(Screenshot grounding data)
-.-.-

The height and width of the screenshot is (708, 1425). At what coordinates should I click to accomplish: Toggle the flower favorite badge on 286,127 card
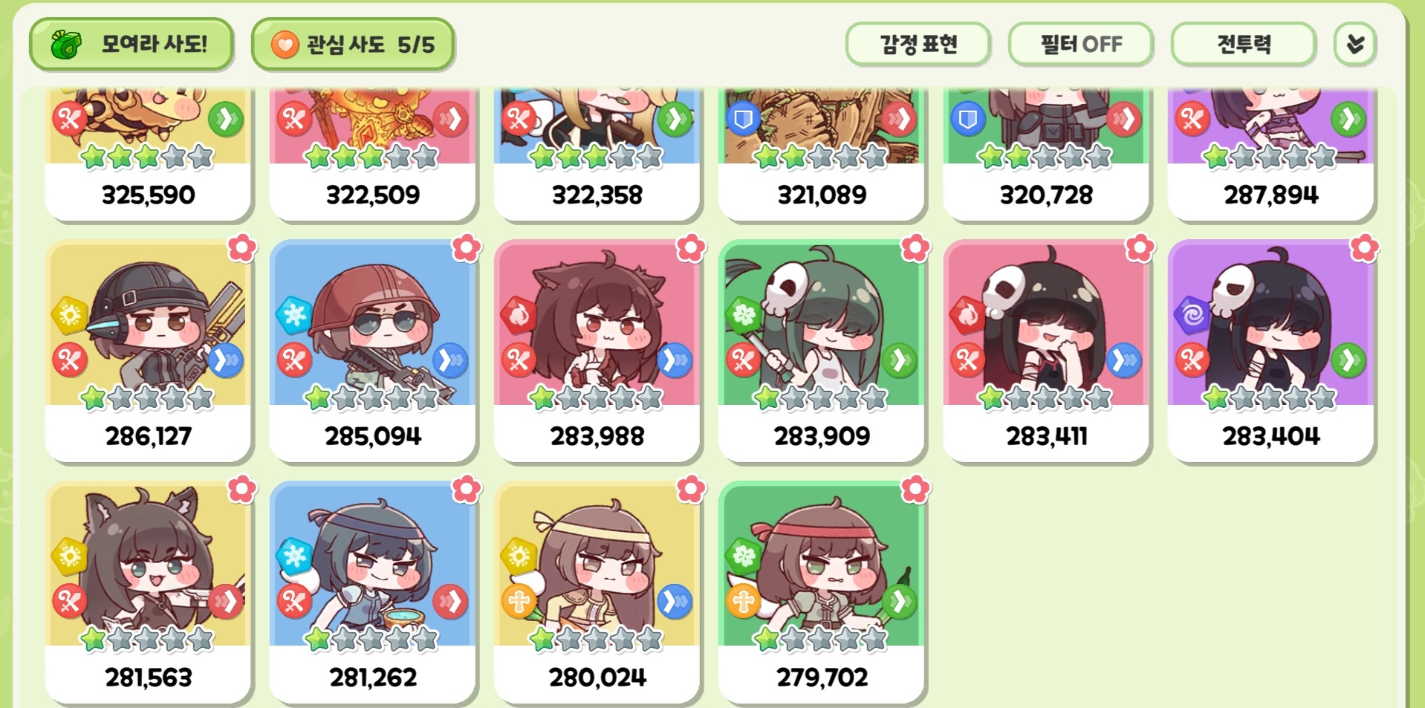[x=242, y=248]
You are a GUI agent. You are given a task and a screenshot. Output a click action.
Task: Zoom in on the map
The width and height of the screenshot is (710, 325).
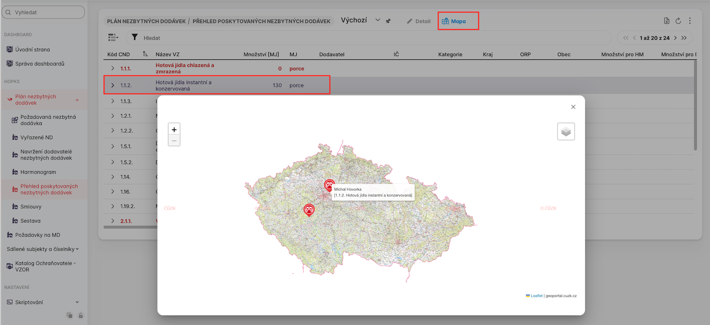[174, 130]
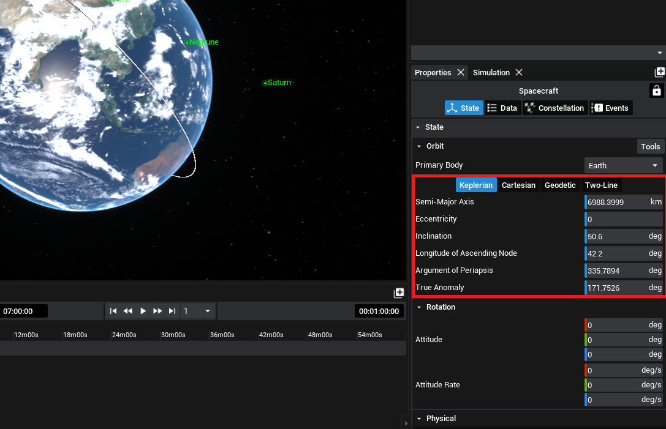
Task: Open the Primary Body dropdown showing Earth
Action: [623, 165]
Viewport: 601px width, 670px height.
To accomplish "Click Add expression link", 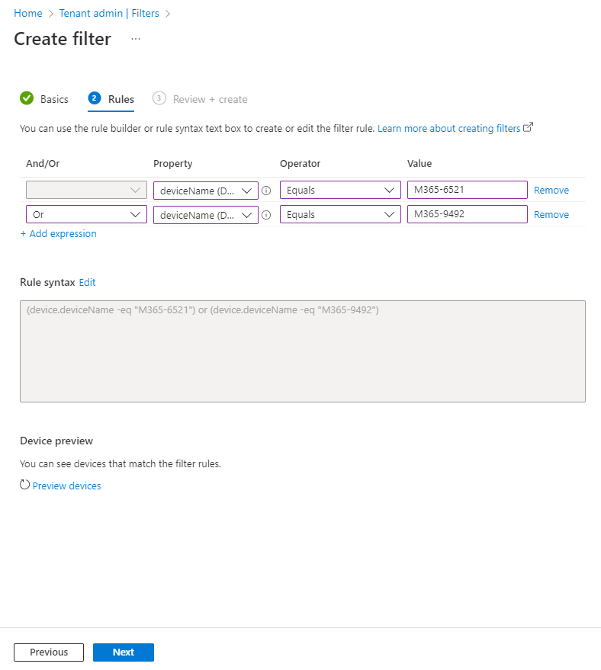I will pyautogui.click(x=59, y=234).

-.-.-

→ **Your task**
Repeat the data verbatim through the "Task: Zoom in on the map" line, no pictures.

→ **Written answer**
The height and width of the screenshot is (708, 1425). At what coordinates should I click to accomplish: Toggle the flower favorite badge on 286,127 card
[x=242, y=248]
You are a GUI agent. You are given a task and a screenshot. Output a click action.
Task: Zoom in on the map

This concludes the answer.